While we already knew that the Zika virus is sexually transmitted and that it remains in the semen for several months after infection, what we did not know was why it persists and why there is a decrease in the number of spermatozoa in infected men. A team of Inserm researchers led by Nathalie Dejucq-Rainsford (Unit 1085 “Research Institute for Environmental and Occupational Health”, Irset), has shown that the virus infects several types of testicular cells –including the germ cells responsible for spermatozoa– which could alter the process of sex cell production. In addition, the low levels of immune defense of the testicle against Zika could be detrimental to eliminating the virus in the organ and as such contribute to its persistence in semen. This research was published in Journal of Clinical Investigation.
The mosquito-borne Zika virus leads to birth defects and can also be sexually transmitted from men to women. The virus can persist in semen for several months and be transmitted more than 40 days after symptoms disappear, which suggests infection of the male reproductive system. Animal models suggest that sexual transmission could facilitate infection of the fetus in pregnant women. Decreases in the number of spermatozoa and increases in abnormal spermatozoa have also been observed in the semen of infected men. However, the organ responsible for the persistence of the virus in semen remained to be elucidated, in addition to the origin of the modifications of the semen.

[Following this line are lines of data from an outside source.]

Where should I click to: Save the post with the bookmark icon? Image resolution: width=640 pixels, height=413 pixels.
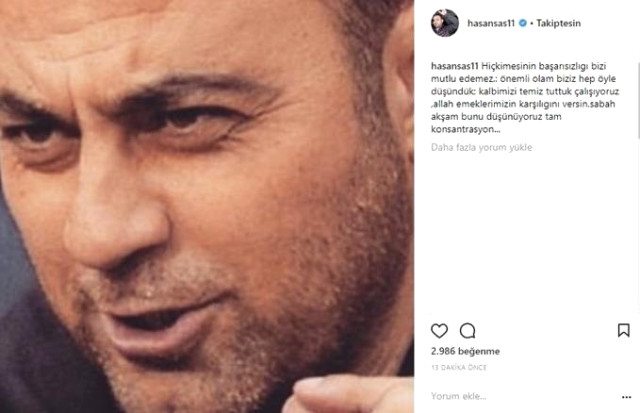(623, 330)
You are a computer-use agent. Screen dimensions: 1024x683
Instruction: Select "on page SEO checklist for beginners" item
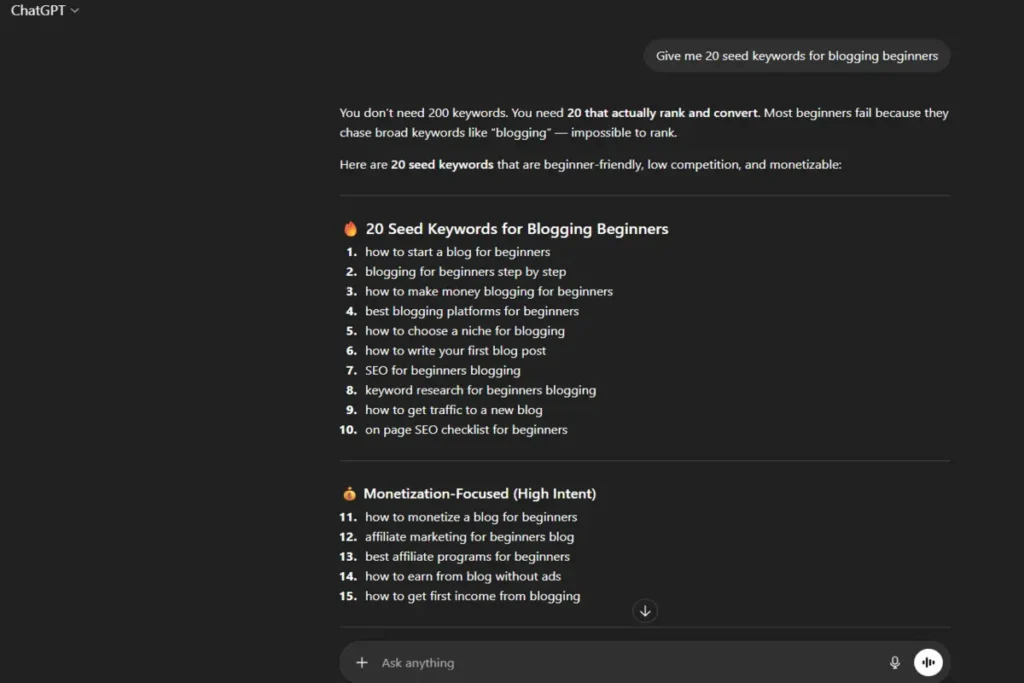466,430
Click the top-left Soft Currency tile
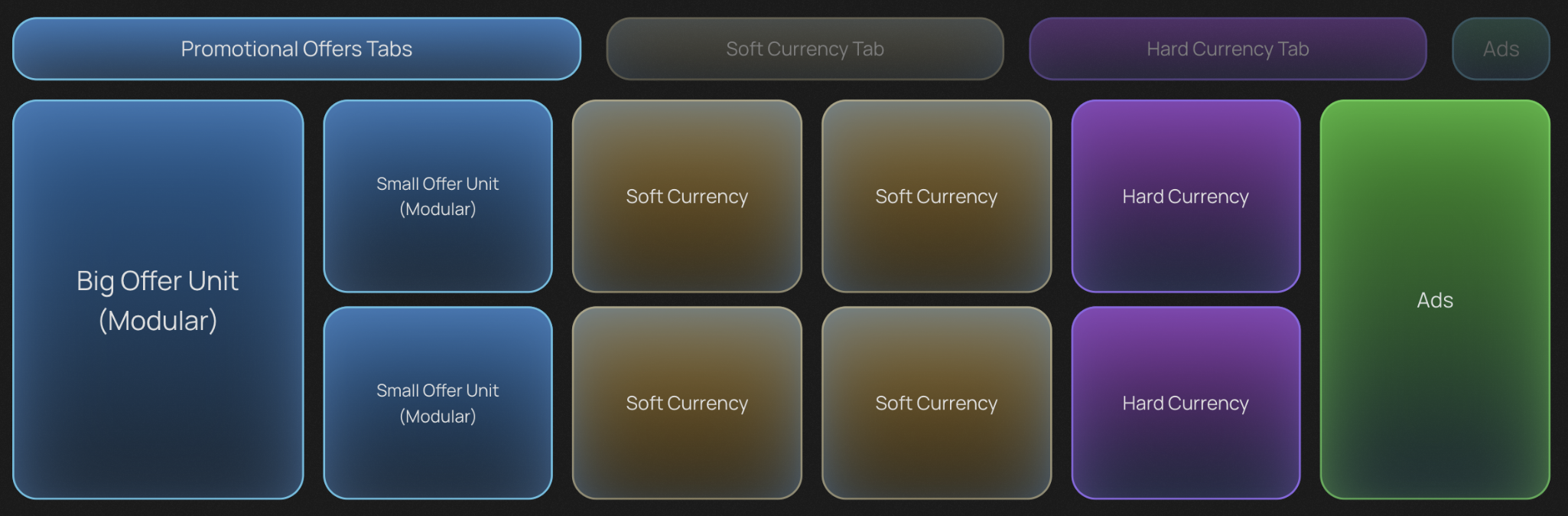This screenshot has width=1568, height=516. pos(687,196)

Using a novel human testicular culture model, the team of Dr. Dejucq-Rainsford at Inserm (Inserm Unit 1085 “Research Institute for Environmental and Occupational Health”, Irset) has shown that the Zika virus infects a number of testicular cell categories, including the germ cells responsible for spermatozoa. They did this by exposing to the virus testicular fragments from uninfected men and maintaining them in culture for 9 days to track the development of the infection. These findings were confirmed in Zika patients with the demonstration of infected testicular germ cells and spermatozoa in semen.
Following further analysis, the researchers suggest that the testicle could constitute a reservoir for the virus, which would explain why it is found in semen long after having disappeared from the rest of the body. Indeed, this organ has low levels of defense against the infection because it does not produce the proteins essential for an antiviral response (interferons) and that it produces only very small quantities of the molecules tasked with signaling the presence of pathogens to the immune system (pro-inflammatory cytokines).
In addition, and unlike other organs, the infected testicular cells do not die – they persist in the testicle. These various elements could enable the virus to be produced in the testicle for long periods without it being eliminated by the immune system.
Finally, infection of the germ cells themselves as well as of other testicular cells involved in the spermatozoa production process (Sertoli cells, Leydig cells) and in their expulsion from the testicle (peritubular contractile cells) could affect semen production. A hypothesis supported by the observation of modifications of semen recorded in infected men up to two months after contact with the Zika virus.
This study provides essential information on the manner in which the Zika virus can persist in semen and modify its parameters, as well as a valuable tool for testing the efficacy of antiviral agents on testicular infection ex vivo.